Tuesday, March 29, 2011

Protecting Your Material

by Steve Kaire


There is no absolute method of protecting your ideas or screenplays. There are, however, a number of steps you can take to give you the maximum protection possible.

Ideas and loglines are the least protectable written material. I recommend that a story idea you pitch and that you have interest in be expanded to a three to five-page treatment. Then register that treatment with the Writers Guild. The longer the material, the more protection you have. Treatments are more protectable than story ideas. Screenplays are more protectable than treatments. All screenplays, treatments, Movies-of-the-Week and television pilots should be registered with the Writers Guild of America West or East. Registration can be done in person, by mail or online. And don't forget to copyright your material as well. As any copyright attorney will tell you, a copyright has much more legal weight than Writers Guild registration.
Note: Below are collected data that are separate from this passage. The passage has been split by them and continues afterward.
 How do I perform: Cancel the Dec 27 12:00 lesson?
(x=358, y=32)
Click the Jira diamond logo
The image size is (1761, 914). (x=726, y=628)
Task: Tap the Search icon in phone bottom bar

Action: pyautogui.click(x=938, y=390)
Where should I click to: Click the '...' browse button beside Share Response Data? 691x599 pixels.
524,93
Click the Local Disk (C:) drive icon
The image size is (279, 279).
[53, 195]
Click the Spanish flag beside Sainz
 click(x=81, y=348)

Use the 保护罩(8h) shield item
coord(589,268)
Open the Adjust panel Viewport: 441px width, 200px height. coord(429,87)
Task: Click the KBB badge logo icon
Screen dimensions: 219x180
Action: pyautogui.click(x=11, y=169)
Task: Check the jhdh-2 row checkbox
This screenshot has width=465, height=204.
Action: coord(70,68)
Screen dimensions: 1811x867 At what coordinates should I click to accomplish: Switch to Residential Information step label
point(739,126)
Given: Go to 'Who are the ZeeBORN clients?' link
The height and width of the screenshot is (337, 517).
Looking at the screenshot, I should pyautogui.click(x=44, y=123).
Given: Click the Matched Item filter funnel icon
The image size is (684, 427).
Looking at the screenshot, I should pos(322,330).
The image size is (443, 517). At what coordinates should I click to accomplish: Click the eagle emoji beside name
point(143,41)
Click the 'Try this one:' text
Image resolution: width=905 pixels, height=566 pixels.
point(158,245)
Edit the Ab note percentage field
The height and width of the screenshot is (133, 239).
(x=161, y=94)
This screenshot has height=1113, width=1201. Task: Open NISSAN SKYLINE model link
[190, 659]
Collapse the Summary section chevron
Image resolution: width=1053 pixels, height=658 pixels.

Writers should also take a journal with them to all pitch meetings they attend. The journal should include the date, name of the person they met with and a list of all the projects they pitched.

Before you’re pitching your projects in a one-on-one pitching session, you should mention to the person you’re pitching to that all your projects are registered with the Writers Guild, even if not all of them are. If you then get interest in one of your projects, then quickly register it online to cover yourself.

You should also get in the habit of sending a thank you note by email after every meeting you have. Mention the names of all the projects you pitched to that company and keep a copy for your records. Save all rejection letters as well. The journal, thank you e-mails and rejection letters are the beginning of a paper trail which can help you keep your material from being stolen.

In the event you believe that your material was stolen, you have to prove two things: similarity and access. Similarity means that your script is almost identical to the material you claim was stolen. Keep in mind that there are hundreds of thousands of scripts that have been registered that by coincidence could be similar to yours.

Access means that you have concrete proof that a company or studio had direct access to your material. You’ll have to hire an attorney to represent you in litigation, which will be an expensive proposition for you. And the results are almost always the same: the writer claiming theft loses a costly court battle and is blacklisted for life.

Theft is not as prevalent as most writers perceive, especially in the movie business. It’s a little more prevalent in television since it’s such an imitative medium. There’s an old expression in Hollywood, “You’re not going to get screwed by people stealing from you. You’re going to get screwed by people making a deal with you.”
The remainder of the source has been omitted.